Understanding the Risks of Currency Speculation

Currency speculation involves buying, selling and holding currencies in order to make a profit from favorable fluctuations in exchange rates. Small investors can often be overwhelmed by the amount of information and the complexity of variables at play, which is why it is important to understand the factors that influence profitability. Professional traders often have a bevy of resources available, but this doesn’t mean that forex is so complicated as to be left to the pros. It is estimated that 95% of forex participants are currency speculators, with players that include large multinationals, investment banks, hedge funds and professional traders.

An exchange rate is the rate at which one currency can be exchanged for another, and is always quoted in pairs (“currency pair”), such as EUR/USD (Euro and US..
Dollar). Fluctuations in exchange rates occur as a result of changes in economic factors, such as inflation and industrial production, as well as due to significant geopolitical events, such as revolutions or changes in leadership. These factors influence a trader’s decision to buy or sell a currency pair.

Currency speculation involves a high degree of risk, since predicting what events will influence exchange rates during a specific period of time, as well as the magnitude of the influence, is very difficult. For instance, if a trader believes that the Euro will strengthen (“appreciate”) against the U.S. dollar, then the trader will buy Euros with U.S. dollars. If the exchange rate rises and the investor thinks that the appreciation will taper off, the investor can buy U.S. dollars with the Euros that were purchased. The profit is made by the use of arbitrage: the difference between the currency exchange rates. In the previous example, if the trader buys Euros with U.S. dollars and the Euro does not appreciate, the trader could lose money because the Euros are not worth as much as before.

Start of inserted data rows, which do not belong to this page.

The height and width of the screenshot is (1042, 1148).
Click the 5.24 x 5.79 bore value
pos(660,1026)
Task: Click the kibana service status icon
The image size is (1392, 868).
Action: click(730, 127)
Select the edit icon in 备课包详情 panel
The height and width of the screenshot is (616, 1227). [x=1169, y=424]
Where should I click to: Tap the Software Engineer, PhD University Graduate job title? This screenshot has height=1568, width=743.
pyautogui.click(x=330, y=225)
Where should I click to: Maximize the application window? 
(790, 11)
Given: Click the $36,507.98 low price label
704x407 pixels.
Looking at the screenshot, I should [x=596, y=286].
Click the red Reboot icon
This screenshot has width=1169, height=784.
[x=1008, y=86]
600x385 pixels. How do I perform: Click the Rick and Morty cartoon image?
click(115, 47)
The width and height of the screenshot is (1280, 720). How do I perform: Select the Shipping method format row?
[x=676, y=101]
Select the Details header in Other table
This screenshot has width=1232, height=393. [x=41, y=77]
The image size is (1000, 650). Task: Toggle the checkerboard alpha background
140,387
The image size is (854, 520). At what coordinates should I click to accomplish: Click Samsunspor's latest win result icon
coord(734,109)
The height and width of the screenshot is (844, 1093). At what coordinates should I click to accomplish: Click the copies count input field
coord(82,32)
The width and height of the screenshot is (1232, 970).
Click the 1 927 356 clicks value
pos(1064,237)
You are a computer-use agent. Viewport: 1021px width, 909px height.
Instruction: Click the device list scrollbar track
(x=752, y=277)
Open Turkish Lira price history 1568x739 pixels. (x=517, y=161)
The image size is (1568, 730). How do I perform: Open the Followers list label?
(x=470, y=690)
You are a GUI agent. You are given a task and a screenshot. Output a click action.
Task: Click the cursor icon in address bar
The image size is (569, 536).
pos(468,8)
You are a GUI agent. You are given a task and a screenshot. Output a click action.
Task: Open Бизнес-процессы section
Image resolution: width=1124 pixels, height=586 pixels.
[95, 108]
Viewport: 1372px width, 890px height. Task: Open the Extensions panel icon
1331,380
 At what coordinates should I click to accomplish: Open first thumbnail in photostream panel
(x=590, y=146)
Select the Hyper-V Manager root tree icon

Currency speculation can have serious consequences on a national currency and accordingly on a country's economy. While a major benefit of speculation is an increase in liquidity (more units of currency are used in transactions rather than reserves), speculation can also devalue or inflate a currency to the point at which a country’s stock market and overall economy starts to follow suit. Heavy trading in a currency creates “artificial demand”, and can increase the prices of goods beyond an inflation-adjusted level. Some major crises occurred when Brazil devalued its currency in 1999. For country’s with fixed exchange rates, currency speculation can lead to a major crisis, as was seen in several Asian countries in 1997, and in both Brazil and Argentina in 1999.